The owner of Miller’s Towing, Brian Miller, is the brother of acting Police Chief Bruce Miller. After forced to wait 30 days, the owners of the confiscated vehicles found themselves unable to pay the exorbitant impound fees and their cars turned over to California’s King City police officers.
Brian Miller reportedly bribed his brother, acting chief Bruce Miller, with an impounded Nissan Sentra.
Because the victims were disadvantaged Latino residents, prosecutor Steve Somers considered charging the officers with hate crimes. Somers concluded the victims had instead been targeted because they had been socioeconomically vulnerable, not out of racial discrimination.
“While I hope this is an isolated incident, I fear it is not,” admitted State Senator Bill Monning. “There continues to be situations throughout the state where the immigrant workforce is subjugated to tyranny of those abusing their authority.”
Former Police Chief Baldiviez has been charged with embezzlement by a public officer for transferring ownership of a 2001 Ford Crown Victoria to Officer Mario Mottu, Sr. Although the city manager had authorized Baldiviez to give the vehicle to the King City Police Explorers, Baldiviez handed the title over to Mottu instead.
In 2010, Police Chief Baldiviez was placed on administrative leave after officers claimed he had arrived intoxicated at multiple crime scenes. Listed as a defendant in a lawsuit against the King City Police Department, Baldiviez has also been accused of authorizing excessive force against the Madriz family during an April 2012 raid, based on their ethnicity. As the District Attorney’s Office began investigating his department, Baldiviez retired in September 2013 leaving Miller as acting chief.

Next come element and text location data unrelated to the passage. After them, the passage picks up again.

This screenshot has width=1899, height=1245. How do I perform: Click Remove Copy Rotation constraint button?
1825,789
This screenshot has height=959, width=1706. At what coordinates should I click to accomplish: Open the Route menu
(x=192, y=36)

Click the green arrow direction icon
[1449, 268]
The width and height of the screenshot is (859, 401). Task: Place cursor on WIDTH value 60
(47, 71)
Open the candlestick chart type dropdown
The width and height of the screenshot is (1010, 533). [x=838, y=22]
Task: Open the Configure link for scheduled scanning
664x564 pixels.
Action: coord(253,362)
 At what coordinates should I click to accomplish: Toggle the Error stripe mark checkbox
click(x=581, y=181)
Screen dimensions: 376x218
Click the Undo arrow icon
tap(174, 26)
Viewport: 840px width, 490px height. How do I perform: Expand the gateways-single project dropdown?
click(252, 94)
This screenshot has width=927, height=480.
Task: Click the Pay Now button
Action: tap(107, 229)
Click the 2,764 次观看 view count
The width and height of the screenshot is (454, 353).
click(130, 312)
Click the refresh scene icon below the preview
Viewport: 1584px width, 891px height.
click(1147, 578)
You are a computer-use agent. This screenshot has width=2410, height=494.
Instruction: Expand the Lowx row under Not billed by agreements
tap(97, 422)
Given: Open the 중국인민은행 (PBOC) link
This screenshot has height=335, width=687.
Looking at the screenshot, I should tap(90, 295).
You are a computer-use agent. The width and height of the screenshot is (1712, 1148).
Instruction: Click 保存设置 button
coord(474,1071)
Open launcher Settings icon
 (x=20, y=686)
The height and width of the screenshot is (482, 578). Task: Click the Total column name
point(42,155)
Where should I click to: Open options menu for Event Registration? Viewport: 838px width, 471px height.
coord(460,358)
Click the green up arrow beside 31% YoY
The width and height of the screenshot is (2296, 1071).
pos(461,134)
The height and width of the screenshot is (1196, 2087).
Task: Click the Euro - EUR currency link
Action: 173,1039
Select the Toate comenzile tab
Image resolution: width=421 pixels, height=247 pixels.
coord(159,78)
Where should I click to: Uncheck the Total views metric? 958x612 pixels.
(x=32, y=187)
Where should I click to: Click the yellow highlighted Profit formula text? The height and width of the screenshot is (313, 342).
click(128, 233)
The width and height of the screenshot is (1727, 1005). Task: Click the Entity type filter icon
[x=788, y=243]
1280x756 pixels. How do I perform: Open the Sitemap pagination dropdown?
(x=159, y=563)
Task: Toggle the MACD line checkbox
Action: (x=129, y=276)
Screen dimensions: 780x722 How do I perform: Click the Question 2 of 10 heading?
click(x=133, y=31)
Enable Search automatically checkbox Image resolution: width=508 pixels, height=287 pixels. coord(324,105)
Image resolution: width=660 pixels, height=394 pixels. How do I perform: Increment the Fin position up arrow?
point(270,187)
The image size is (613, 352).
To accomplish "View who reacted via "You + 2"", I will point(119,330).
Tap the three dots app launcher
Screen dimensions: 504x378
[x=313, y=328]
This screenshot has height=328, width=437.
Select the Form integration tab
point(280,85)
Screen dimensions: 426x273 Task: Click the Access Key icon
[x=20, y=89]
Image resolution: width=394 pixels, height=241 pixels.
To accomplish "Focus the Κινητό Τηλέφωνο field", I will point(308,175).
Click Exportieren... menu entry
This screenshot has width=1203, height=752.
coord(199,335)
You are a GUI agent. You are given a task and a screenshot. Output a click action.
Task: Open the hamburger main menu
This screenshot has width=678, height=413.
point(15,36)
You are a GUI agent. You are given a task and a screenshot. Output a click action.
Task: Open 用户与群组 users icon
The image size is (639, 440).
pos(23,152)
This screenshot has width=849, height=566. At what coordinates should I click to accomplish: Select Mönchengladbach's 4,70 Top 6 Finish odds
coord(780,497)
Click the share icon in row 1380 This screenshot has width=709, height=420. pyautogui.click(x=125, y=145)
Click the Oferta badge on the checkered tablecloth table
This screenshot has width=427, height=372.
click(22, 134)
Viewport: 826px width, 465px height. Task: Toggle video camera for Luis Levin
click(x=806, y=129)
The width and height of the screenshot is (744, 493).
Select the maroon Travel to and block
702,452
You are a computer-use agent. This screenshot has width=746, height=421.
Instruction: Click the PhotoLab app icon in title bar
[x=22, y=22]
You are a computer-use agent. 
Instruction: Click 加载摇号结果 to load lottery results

Unrelated to the impound scheme, Sgt. Mark Baker has been charged with making criminal threats against a local resident named Leon Rosalio Infante.
Officer Jaime Andrade has been charged with possession of an assault weapon and illegal storage of a firearm. While in possession of a semiautomatic Colt AR-15, Andrade allegedly left the gun at his stepson’s residence where “a child was likely to gain access to it.”
All 6 police officers have made bail and been placed on paid administrative leave.
According to Chief Assistant District Attorney Terry Spitz, the D.A.’s office has already dismissed at least 3 criminal cases due to the lack of credibility of these accused cops. Each case associated with them is now under review determining whether or not to proceed without the officers’ testimonies.
During the press conference, District Attorney Flippo claimed the FBI’s involvement in the arrests was unrelated to the investigation of bank robbery cash that went missing after recovered by the King City Police Department last year.
“I was aware of the investigations,” admitted acting Police Chief Miller, “but I didn’t know that I would become a suspect.”
King City resident Vivian Villa stated, “I’m not at all surprised by the arrests, I’m just surprised there weren’t more charges.”